Additional

Session Runtime

Synced from github.com/CoWork-OS/CoWork-OS/docs

SessionRuntime is the canonical owner of mutable task-session state for execution-oriented work. It sits between TaskExecutor and the lower-level turn executor, so the executor keeps task lifecycle responsibilities while the runtime owns the session mirror, permission state, persistence, and recovery behavior.

What It Owns

SessionRuntime groups all mutable session state into explicit buckets:

  • transcript: conversation history, latest user and assistant outputs, chat summary blocks, and step outcome summaries
  • tooling: tool failure tracking, tool usage counters, tool-result memory, web evidence memory, and visible-tool render caching
  • files: file-read tracking and file-operation tracking
  • loop: turn counts, continuation counters, compaction counters, loop fingerprints, and soft-deadline flags
  • recovery: retry and failure-signature state, recovery classification, and tool-disable scopes
  • queues: pending follow-ups and step-feedback signals
  • worker: mentioned-agent dispatch state and verification-agent state
  • verification: verification evidence and failed-step tracking
  • checklist: session-local execution checklist items, nudge state, and checklist timestamps
  • promptCache: stable system blocks, stable-prefix hash, tool-schema hash, provider-family mode, and invalidation reason
  • usage: cumulative token and cost tracking plus usage offsets
  • permissions: default mode, session-local rules, temporary grants, denial counters, and latest prompt context

This is the state that used to be mirrored across the executor and related helpers. It now lives in one place so task resume, retry, and completion logic read the same source of truth.

Managed Session Relationship

Managed Agents adds a durable API-facing run object, ManagedSession, above the existing runtime.

The ownership split is:

  • ManagedSession is the stable control-plane resource for reusable runs, event history, and resume/cancel semantics
  • Task remains the execution worker that owns SessionRuntime
  • SessionRuntime still owns mutable task-session state and session_runtime_v2 snapshots

In practice, a managed session points at one backing task and optionally one backing team run.
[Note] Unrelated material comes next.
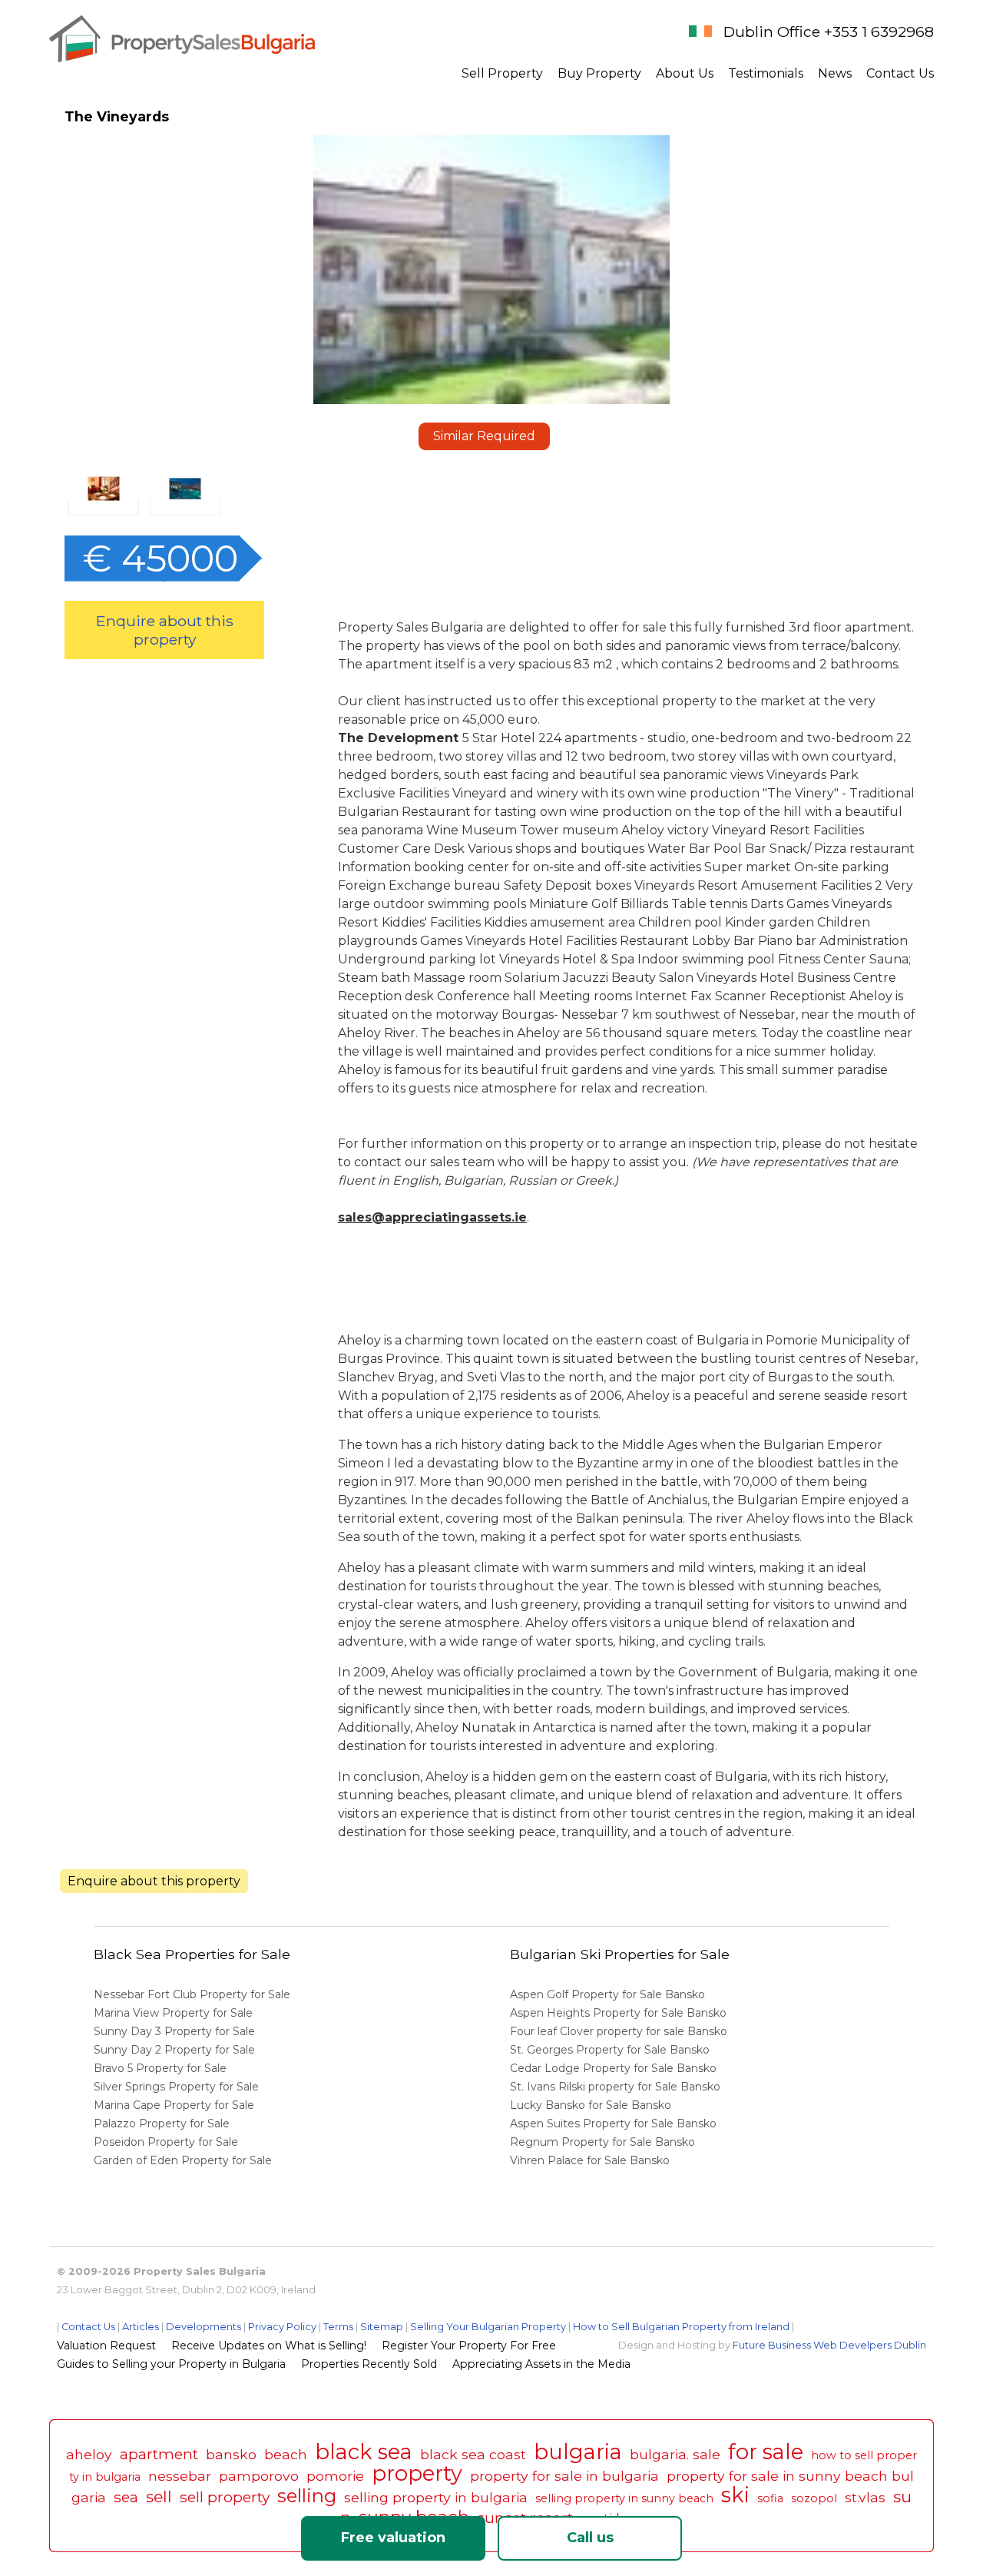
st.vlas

Managed-session events mirror sanitized task and daemon events so UI/backend consumers can observe one durable session stream without bypassing the task runtime.

Tool Availability and Rendering

SessionRuntime also owns the runtime-facing available-tools path used by execution and follow-up turns.

The sequence is:

  1. start from the tool catalog
  2. apply restriction, allowlist, policy, mode, and intent filters
  3. render prompt-aware descriptions only for the remaining visible tools
  4. cache the rendered result for repeated turns under the same visible-tool and render-context state

This means tool-local guidance is attached only to tools the current task can actually see.

The render-context inputs include:

  • execution mode
  • task domain
  • web-search mode
  • shell availability
  • agent type
  • worker role
  • user-input allowance

The provider-facing tool shape remains unchanged after rendering; providers still receive only name, rendered description, and input_schema.

Prompt Cache State

SessionRuntime persists the stable prompt-cache context needed to reuse provider-side prompt prefixes across turns and restarts.

It tracks:

  • stable session-scoped systemBlocks
  • stablePrefixHash
  • toolSchemaHash
  • prompt-cache mode and provider family
  • the latest invalidation reason when the stable prefix changes

This lets CoWork reuse the same cacheable prefix after follow-ups, resume from session_runtime_v2 snapshots without rebuilding it blindly, and explain why a cache epoch changed when model, provider family, tool schema, or stable prompt contracts changed.

Public Surface

The runtime exposes a narrow API for the executor and task orchestration layers:

  • runStepLoop(...)
  • runFollowUpLoop(...)
  • runTextLoop(...)
  • queueFollowUp(...)
  • setStepFeedback(...)
  • drainAllPendingFollowUps(...)
  • maybeAutoContinueAfterTurnLimit(...)
  • continueAfterBudgetExhausted(...)
  • resetForRetry(...)
  • saveSnapshot(...)
  • restoreFromEvents(...)
  • projectTaskState(...)
  • createTaskList(...)
  • updateTaskList(...)
  • listTaskList(...)
  • getTaskListState(...)
  • clearTaskListVerificationNudge()
  • getOutputState(...)
  • getVerificationState(...)
  • getRecoveryState(...)
  • getPermissionState(...)
  • applyWorkspaceUpdate(...)

The executor still owns task bootstrap, plan construction, completion policy, UI/daemon updates, and final result projection. It now delegates session state changes instead of duplicating them.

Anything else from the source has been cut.